In 1992, the right-wing Moledet, Tzomet, and Tehiya parties all quit then-Prime Minister Yitzhak Shamir's government over his participation in peace talks in Madrid. The talks, held at a time when Jordan was still Palestine and with a prime minister who ceded American guarantees to not have to give them anything in return, were not right-wing enough for them. We know how this ended. Tehiya did not pass the electoral threshold, and the Left under Labor leader Yitzhak Rabin came to power. If that weren't ironic enough, it was representatives of the Tzomet party that ended up helping to approve the Oslo Accords.
Has the lesson been learned? Of course not. In 1996, it was Likud leader Benjamin Netanyahu that members of Moledet and the National Union took issue with. For New Hope MK Benny Begin, who is now a part of a coalition government with Ra'am and Meretz and has the support of the Joint Arab List, Netanyahu was not right-wing enough at the time. The result: Opponents of yielding 3% of the territory in the Wye River accord brought us Labor leader Ehud Barak's government, which ceded 97% of the territory. Ironically, the successors to opponents of the Wye accord recently refused a deal to impose sovereignty on Jewish communities in Judea and Samaria and 30% of the territory.
Time and again, the pattern remains the same. This becomes even more troubling when we look at what has transpired in the meantime on the Left. In 1992, Meretz's election campaign called not to replace Rabin for not being sufficiently leftist but rather to "incentivize" him in this direction.
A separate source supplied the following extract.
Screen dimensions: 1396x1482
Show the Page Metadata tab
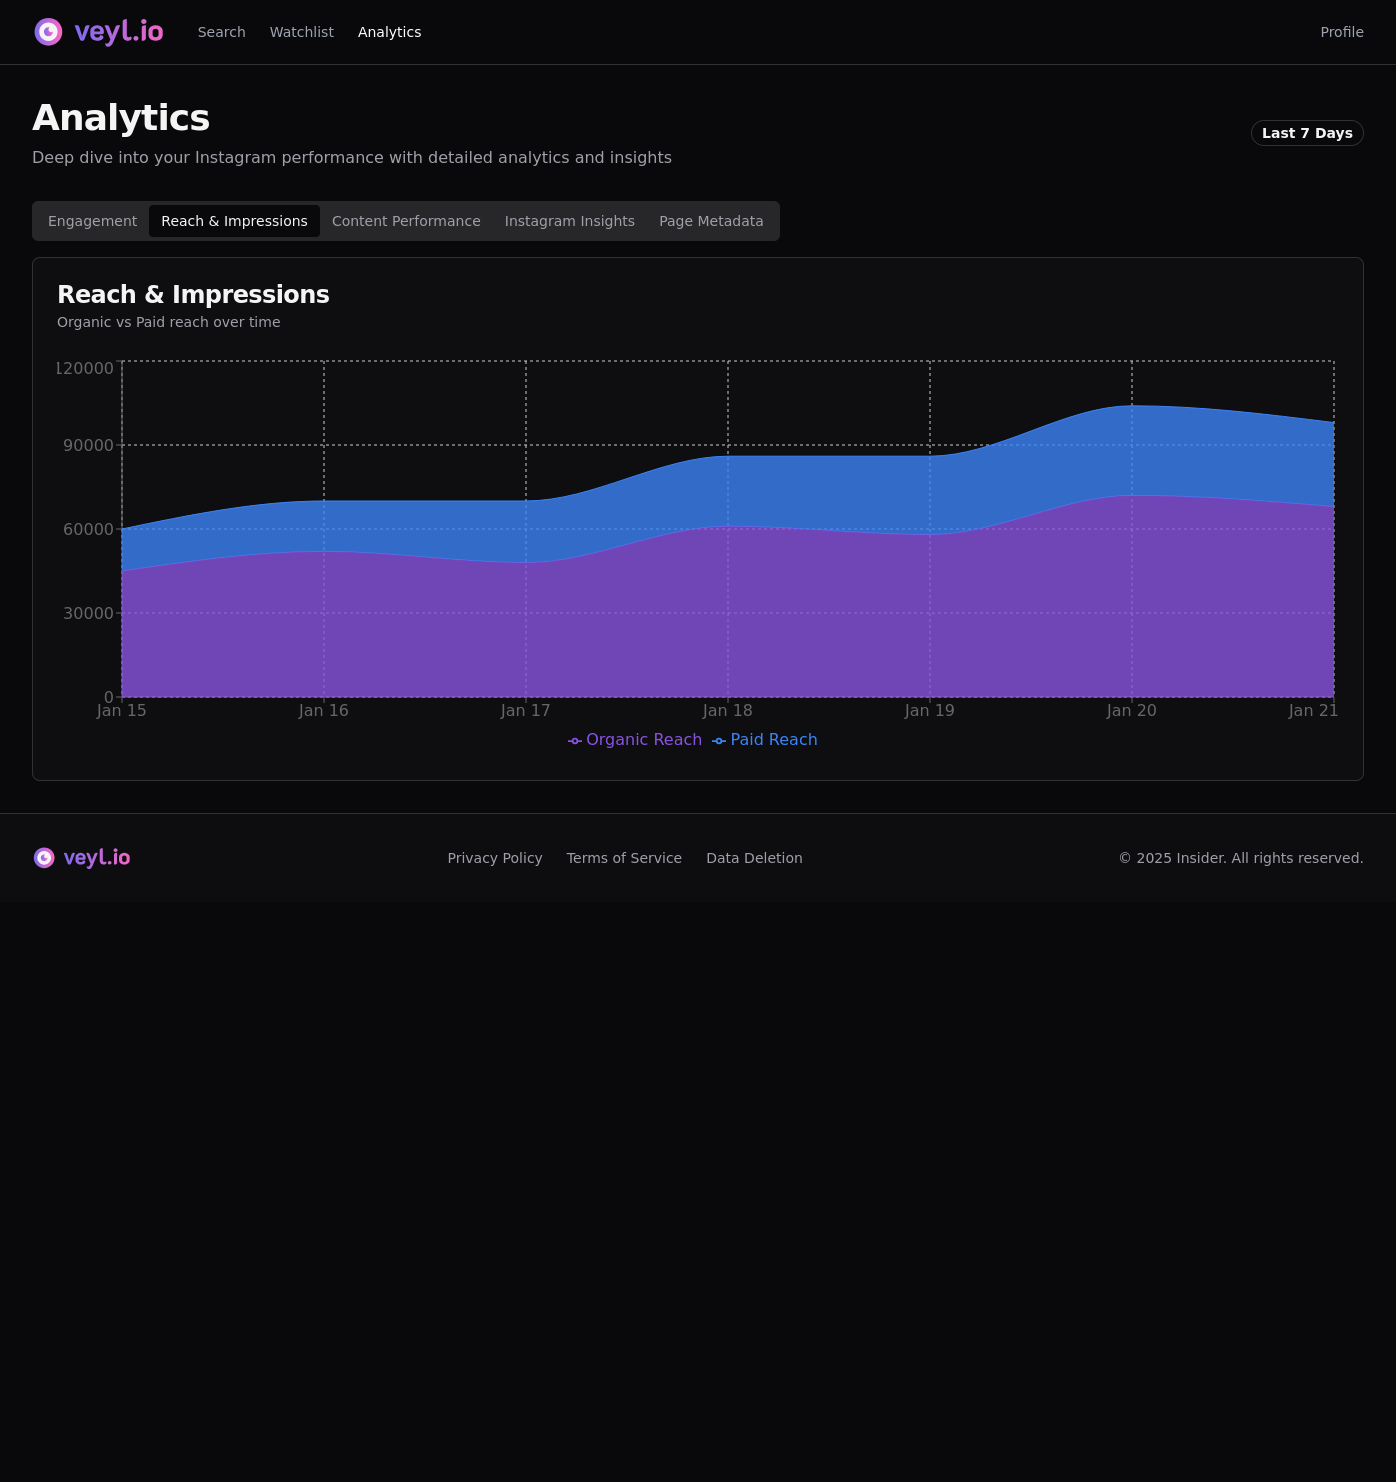(x=711, y=221)
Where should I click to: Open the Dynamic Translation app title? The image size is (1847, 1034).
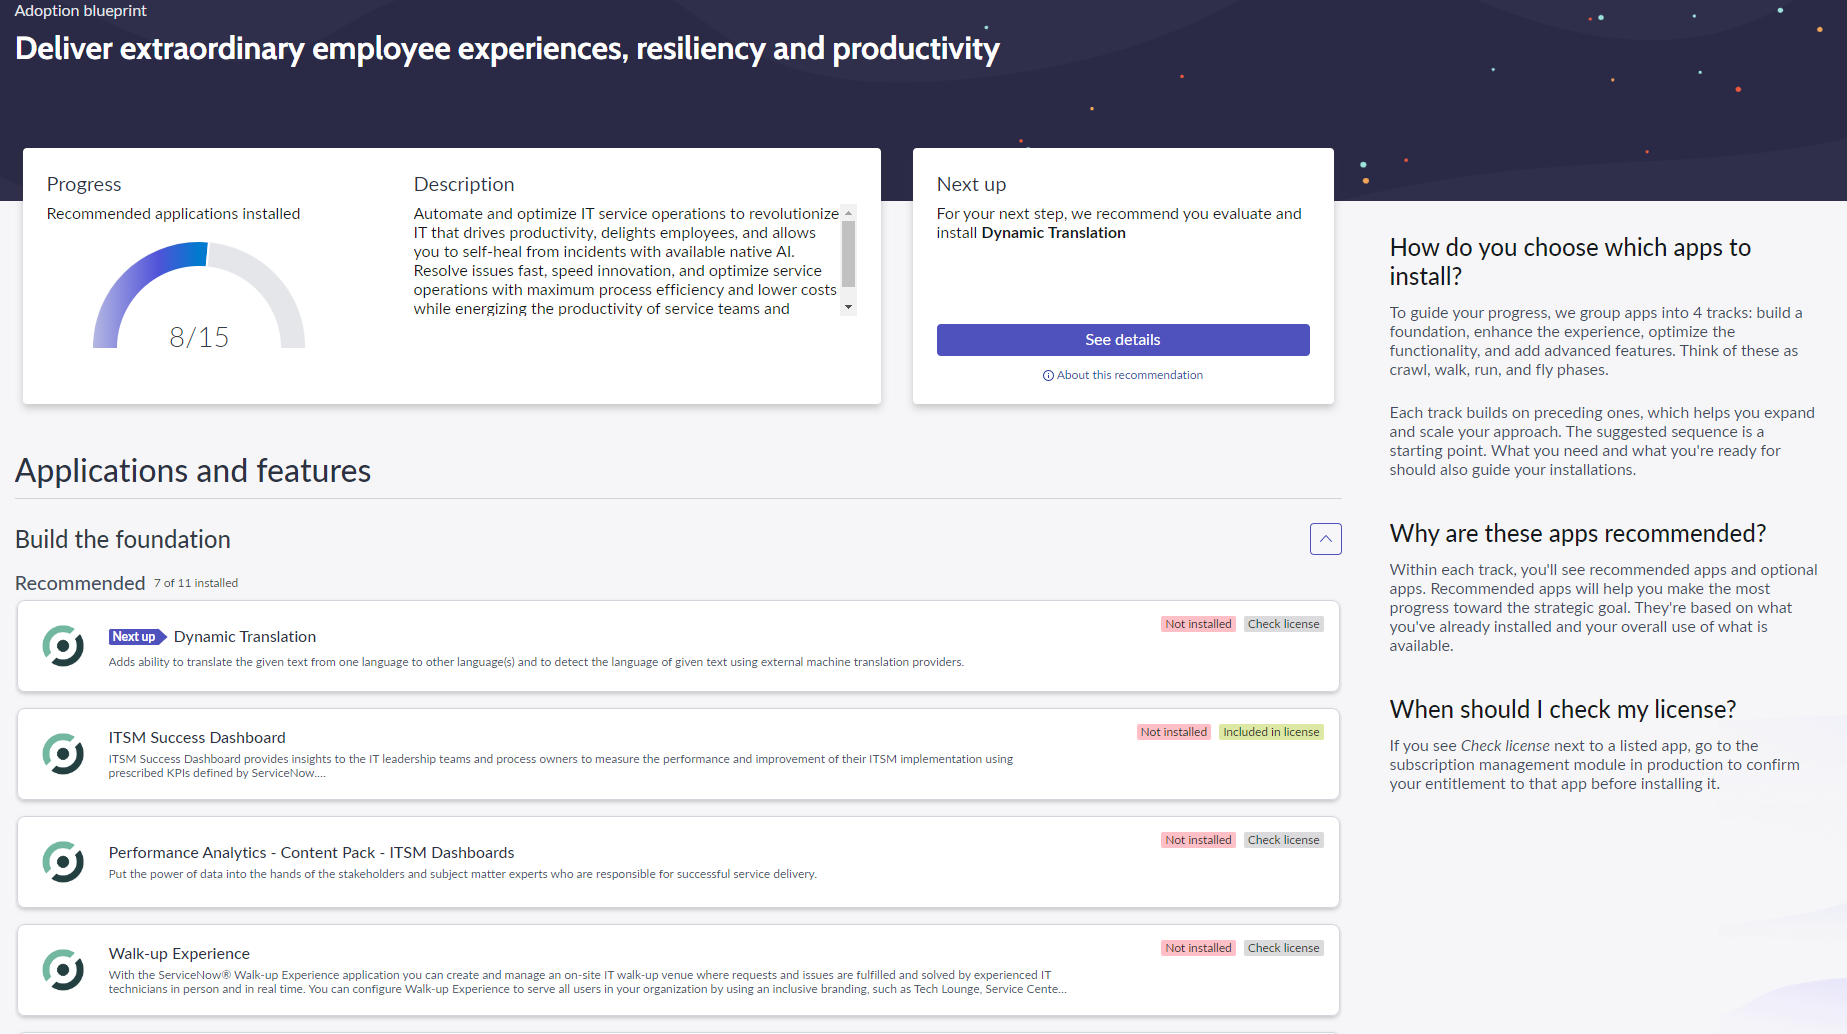tap(245, 637)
To allow Rabin to form a government, Meretz compromised on issues of religion and state, beginning with accepting Shas in the coalition and even having one of their own, Shulamit Aloni, resign from the Education Ministry in accordance with the Haredi party's demand.
In 2008, Meretz's election campaign asked voters to choose between Kadima's Tzipi Livni and Netanyahu, once again bolstering the head of the left-wing camp. No one argued that Livni should not have their vote because she wasn't sufficiently left-wing.
By contrast, the Yamina party recently refused to join a coalition headed by Netanyahu and Blue and White party head Benny Gantz because the 6-Knesset seat party was offered three senior government positions instead of four.
Meretz's current willingness to swallow the toad to ensure the coalition remains intact is a model of political loyalty and humility the likes of which we have yet to see in this country. Meretz has set no conditions and issued no threats toward the government. The right-wing satellite parties, by contrast, have never treated the Likud in such a manner.
Having apparently had our fill of the various reincarnations of Habayit Hayehudi, Yamina, and New Hope, and having seen the "unapologetic" Right" prefer their "brother" Yesh Atid head Yair Lapid and go from satellites to the deciding factor in the government and from there, Bennet's swift transformation into a left-wing premier, there are those who still fail to recognize the pattern.
The alternative to purely right-wing policies is a blatantly left-wing government. Those who insisted on focusing on the illegal Bedouin village of Khan al-Ahmar not only failed to get a more right-wing or moderately center-left government but rather got the new left-wing bloc, which includes Ra'am and the Joint Arab List, in its place.
It makes no difference who is at the helm of the right-wing satellite parties: The lesson must be learned. The main party must be bolstered and incentivized, not bullied. Without the mothership, the satellite will remain lost in space. And this void will quickly be filled by a left-wing government comprised of loyal players capable of compromising quite a bit for the benefit of the greater cause.